The Missouri National Education Association called on Gov. Mike Parson to require all districts to track COVID-19 cases and make that information available through a public registry.

A letter sent Wednesday to Commissioner of Education Margie Vandeven asks department to collect that information and create an up-to-date public exposure report.

"To make the best decision possible, parents and educators must have accurate and timely information about COVID-19 exposures in schools," wrote Phil Murray, president of the Missouri NEA, in the letter. "However, there is no centralized repository of COVID-19 information for listing COVID-19 incidents in schools, nor is there a requirement for districts to publicly report any COVID-19 information."

In the letter, also sent to the state Board of Education, Missouri NEA asked that the following information be included:

The specific school building or school activity where the exposure occurred. The date of the COVID-19 incident. The number of students or staff exposed. Actions the school district is taking to inform parents and staff. Safety precautions the district is implementing to limit exposure and spread to others.

Missouri NEA noted the 2020-21 school year started as the state "enters the sixth month of the pandemic" and families were asked to select between in-person, virtual or hybrid learning models.

"Parents are weighing the potential risk of exposure to COVID-19 against the benefits of available educational options," Murray wrote. "Many educators are considering the same risks and benefits as they make decisions for their own families. These decisions are not made lightly and involve a spectrum of difficult choices."

The News-Leader has reached out to the department for comment, which responded "school districts and charter schools are required to report this information" to both the public health department as well as the Missouri Department of Health and Senior Services.

The education department noted that the state health agency and local health departments "will be able to track COVID-19 cases in schools, and they are working on making this information public-facing." However, the state education department noted: "There are concerns amongst certain districts about protecting student and staff privacy."

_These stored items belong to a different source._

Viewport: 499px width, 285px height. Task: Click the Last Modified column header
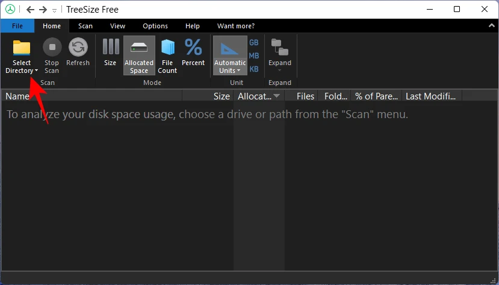tap(430, 96)
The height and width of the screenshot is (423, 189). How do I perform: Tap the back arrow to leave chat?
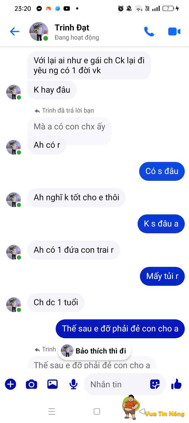(15, 32)
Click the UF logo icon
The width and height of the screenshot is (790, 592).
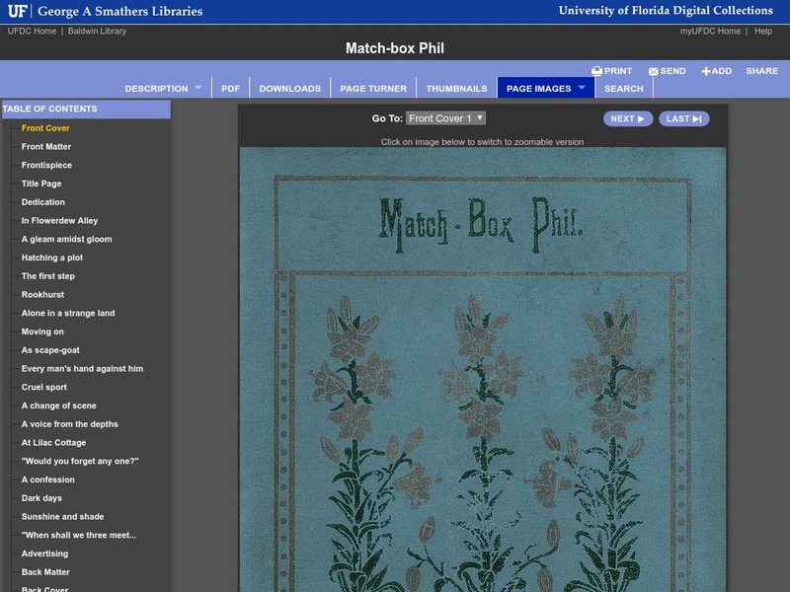pos(17,12)
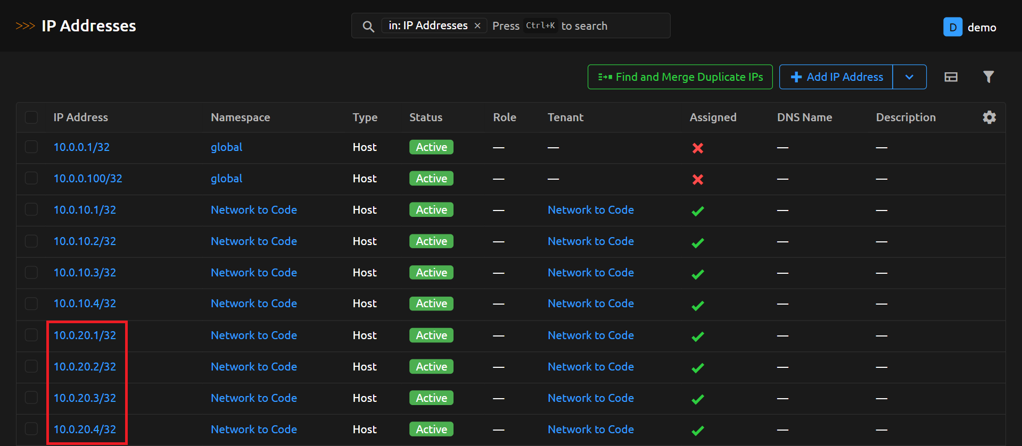This screenshot has width=1022, height=446.
Task: Toggle the select-all header checkbox
Action: (31, 117)
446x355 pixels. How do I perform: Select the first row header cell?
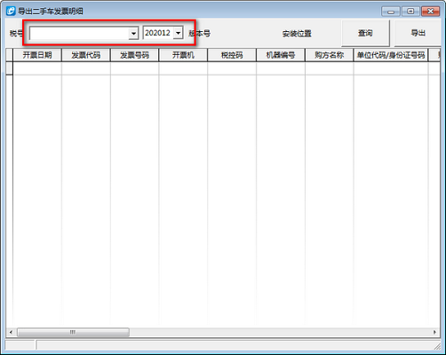point(9,68)
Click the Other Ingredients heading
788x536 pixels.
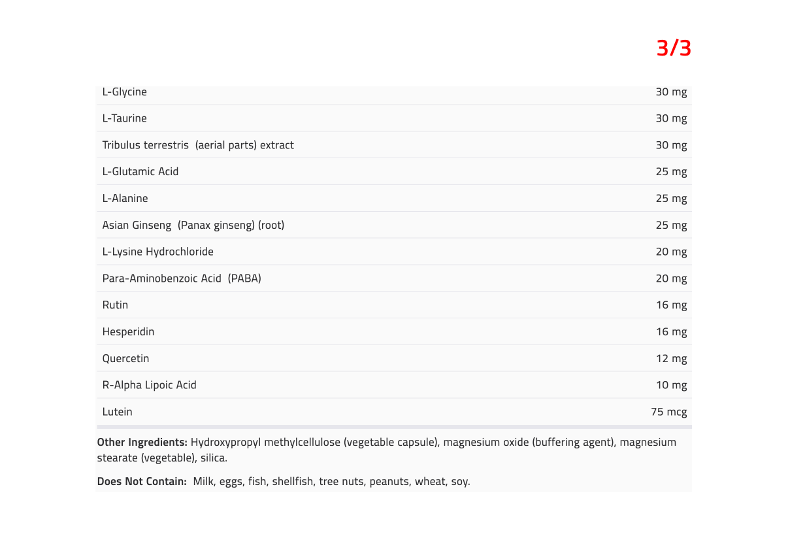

The department also stated the request from Missouri NEA has been forwarded to the state health agency.

In an effort to illustrate its point, Missouri NEA released a "COVID-19 Exposures and Closures" report detailing 59 incidents of COVID-19 exposures in schools and school-related activities.

The information in the report was culled from educators, parents, districts and media reports.

Of the 59 incidents singled out by the teacher union, there were many in the southwest part of the state. They were in Springfield as well as Branson, Carthage, Joplin, Laclede County, Monett, Nixa, Ozark, Republic and Webb City.

Springfield, the state's largest district, recently announced it will provide a weekly count of COVID-19 cases. A smattering of area districts also plan to do the same.

Murray, in the news release, said the Missouri NEA acknowledged its COVID-19 report is incomplete.

"It is extremely distressing because we know it doesn’t capture the true scope of school-related exposures, and signals the potential for increased risk as children return to school.”